Три поколения династии Лаптевых служили в линейном отделе МВД России на станции Уссурийск. Среднему из них и нынешнему главе семьи — Владимиру Лаптеву исполнилось 70 лет. О том, как он проходил службу, как служили его отец и сын, у Владимира Александровича выяснил специалист по связям с общественностью ЛО МВД России на ст. Уссурийск Роман Винокуров специально для ИА UssurMedia.
— Мой отец Александр Павлович родился 2 декабря 1926 года в Вятской губернии. Его мать умерла, когда ему было четыре года. А будучи пятнадцатилетним, он потерял и отца — тот погиб на фронте под Смоленском в 1941 году. Ближе к концу Великой Отечественной его тоже призвали в армию и привезли на Дальний Восток. В должности старшины пулеметной роты он с первого до последнего дня прошел советско-японскую войну. Удостоен двух боевых медалей — "За отвагу" и "За боевые заслуги".
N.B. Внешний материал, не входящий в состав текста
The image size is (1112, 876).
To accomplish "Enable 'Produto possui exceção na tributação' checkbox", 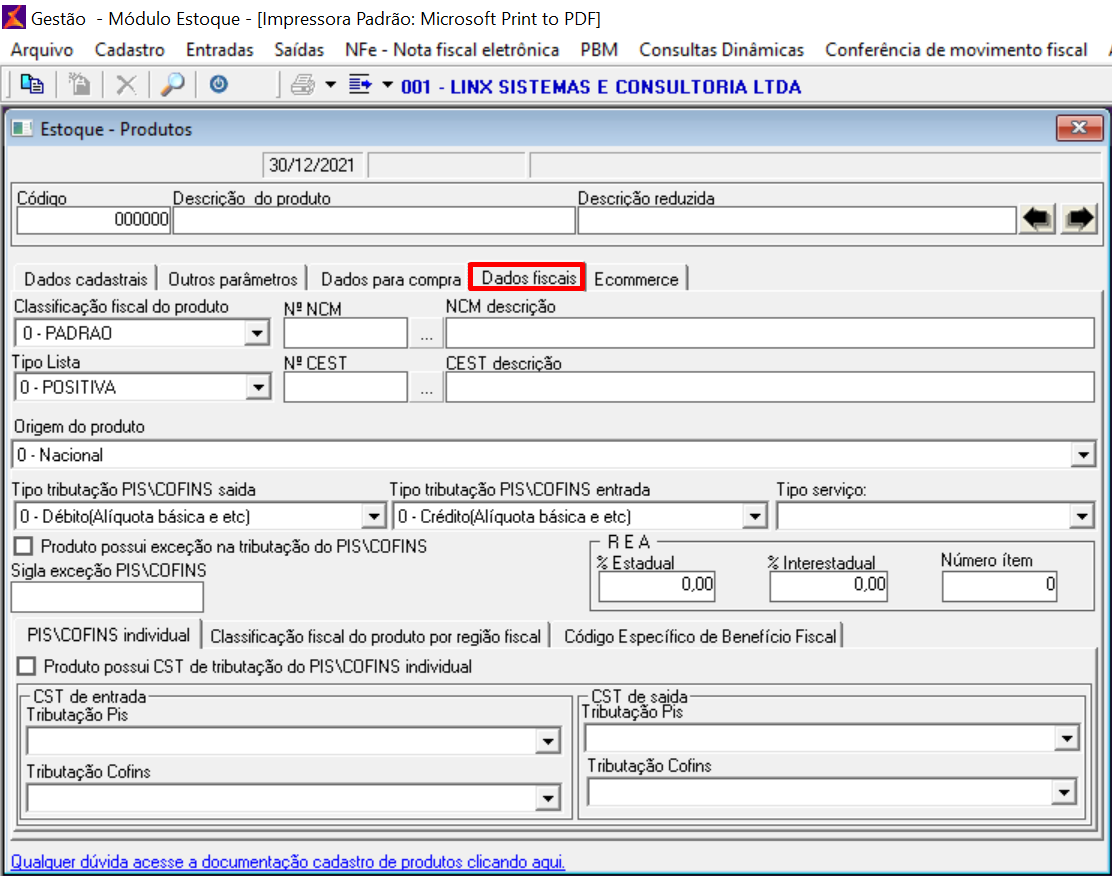I will tap(23, 546).
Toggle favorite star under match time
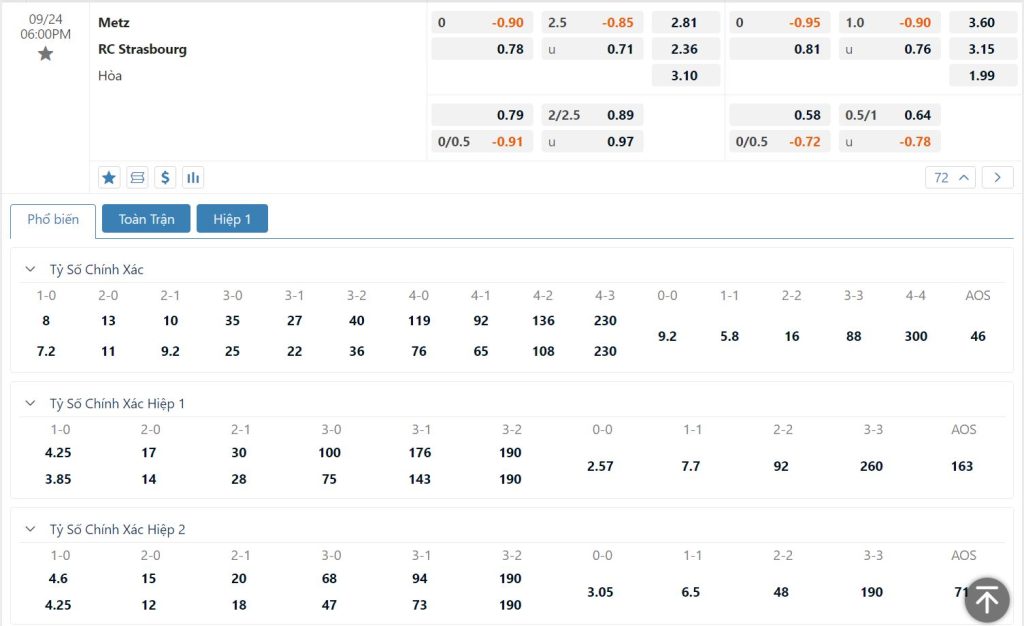Image resolution: width=1024 pixels, height=626 pixels. (45, 54)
После окончания войны остался на сверхсрочную службу в гарнизоне поселка Смоляниново Приморского края, там женился на моей маме Анне Фоминичне. А в 1952 году пошел работать на должность милиционера в железнодорожную милицию Владивостока, звание у него оставалось армейское — старшина.
Там у него обнаружили заболевание органов пищеварения, и ему рекомендовали поехать жить в сельскую местность — есть больше овощей и дышать свежим воздухом. И он решил продолжить служебную деятельность на станции Барановский южнее Уссурийска. Там, в отдельном милицейском посту отец и работал долгие годы, находясь в штате линейного отдела милиции на станции Уссурийск. Занимался обеспечением общественного порядка на железнодорожной станции. Встречал пассажирские поезда. Если случалась кража в пассажирском составе, подсаживался в поезд, получая необходимую информацию, а потом передавал ее оперативным работникам. Поддерживал общественный порядок среди работников путевой машинной станции, располагавшейся на станции Барановский: проживавшие в вагончиках железнодорожники порой устраивали совместные разборки.
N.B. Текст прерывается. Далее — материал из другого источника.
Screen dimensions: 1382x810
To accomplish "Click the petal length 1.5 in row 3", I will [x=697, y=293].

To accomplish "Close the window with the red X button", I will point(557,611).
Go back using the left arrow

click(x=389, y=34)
Александр Павлович Лаптев, 1-я половина 1970-х. Фото: из семейного архива Владимира Лаптева
В поселке мы жили в своем доме, держали корову, хозяйство, любили рыбачить — все, как и советовали отцу врачи.
Со временем, когда отдельный милицейский пост в Барановском ликвидировали, отец стал ездить на работу в Уссурийск. Дежурил постовым в приемнике-распределителе линейного отдела на станции Уссурийск, в звании старшины милиции ушел на пенсию в 1976 году. Умер 11 января 1994 году в возрасте в 67 лет.
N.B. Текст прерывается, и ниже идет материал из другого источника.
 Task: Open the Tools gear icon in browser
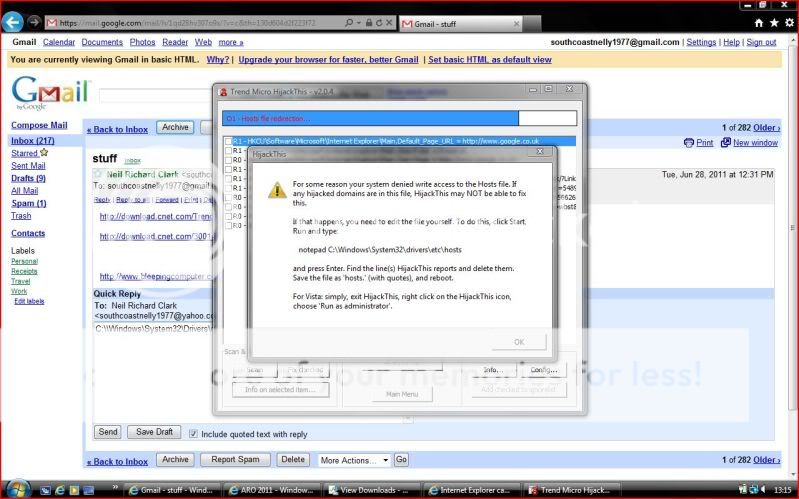[787, 22]
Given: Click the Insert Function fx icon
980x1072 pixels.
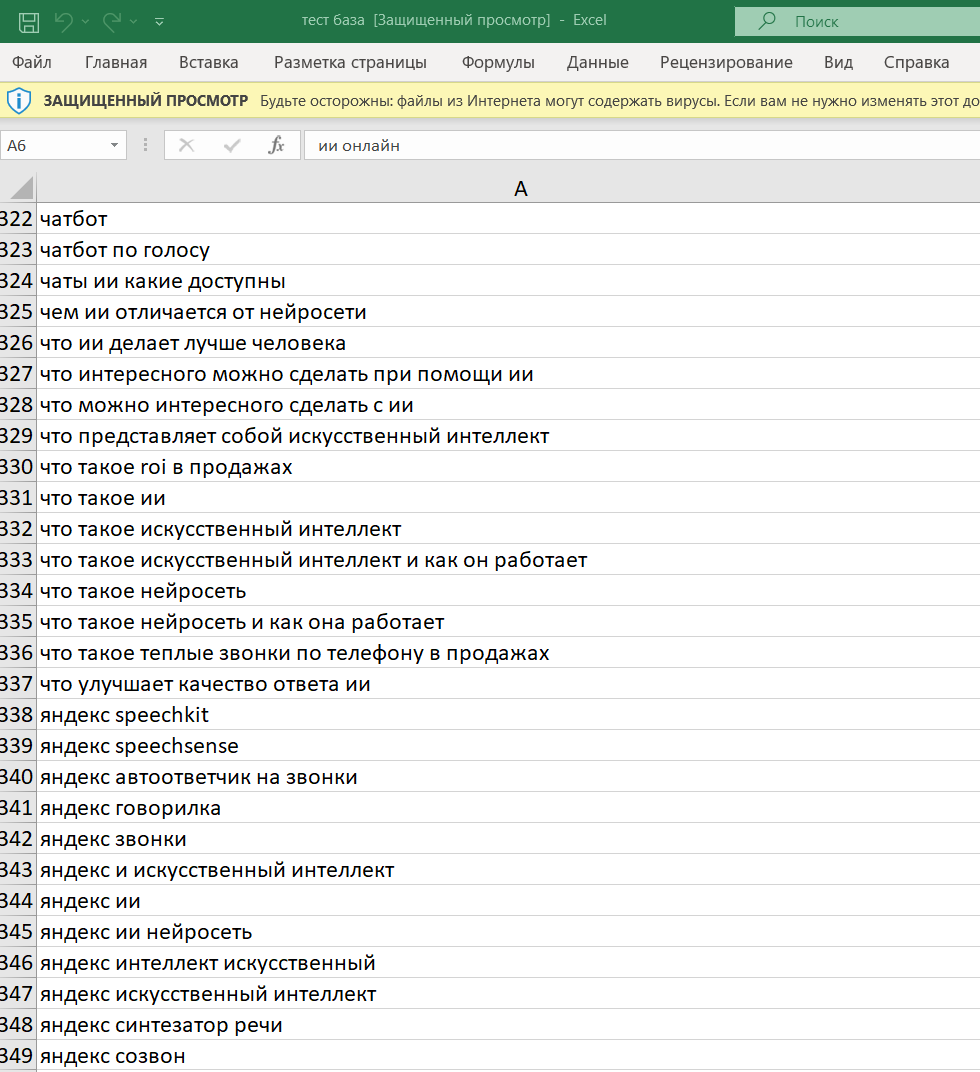Looking at the screenshot, I should point(276,145).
— Работать в милицию пошли вслед за отцом?
— Конечно, я видел, как он работает, и все полученные впечатления имели на меня определенное влияние, тем более что я зачитывался детективами. Но тогда, в десятом классе я толком не знал, куда пойду учиться. Все изменилось после одного разговора с начальником линейного отдела на станции Уссурийск Анатолием Ефимовым. Он дружил с моим отцом и часто со своей семьей приезжал к нам в поселок Барановский в гости.
Как-то сидим за столом семьями, и Анатолий Андреевич меня спрашивает: "Ты куда собрался поступать после школы?" Я отвечаю, что еще не решил. Он говорит, что у линейного отдела есть вакансия для поступления в Омскую высшую школу милиции. Это было единственное подобное учреждение на весь Советский Союз, куда принимали после окончания школы. Во все остальные школы милиции можно было поступать только после прохождения службы в армии. И в 1971 году, окончив среднюю школу, я поехал в Омск.
Начинал учебу рядовым слушателем, через год был командиром отделения в звании младшего сержанта, еще через год — старшим сержантом и заместителем командира взвода. В 1975 году, когда окончил школу, получил звание лейтенанта. Из поступивших 250 слушателей окончили учебу человек двести.
Когда после окончания обучения приехал представляться в Управление на транспорте, мне предложили ехать работать в Находку на станцию Тихоокеанскую. Но так как мой отец был болен, я настоял, чтобы меня распределили в Уссурийск.
— В качестве кого начинали службу?
— В качестве оперуполномоченного уголовного розыска по делам несовершеннолетних. Работали в тесном контакте с детской комнатой милиции, проводили профилактические мероприятия, раскрывали преступления. Через два года мне предложили поехать старшим оперуполномоченным уголовного розыска в линейный пункт на станции Спасск-Дальний.
— Расследование каких уголовных дел вам тогда больше всего запомнилось?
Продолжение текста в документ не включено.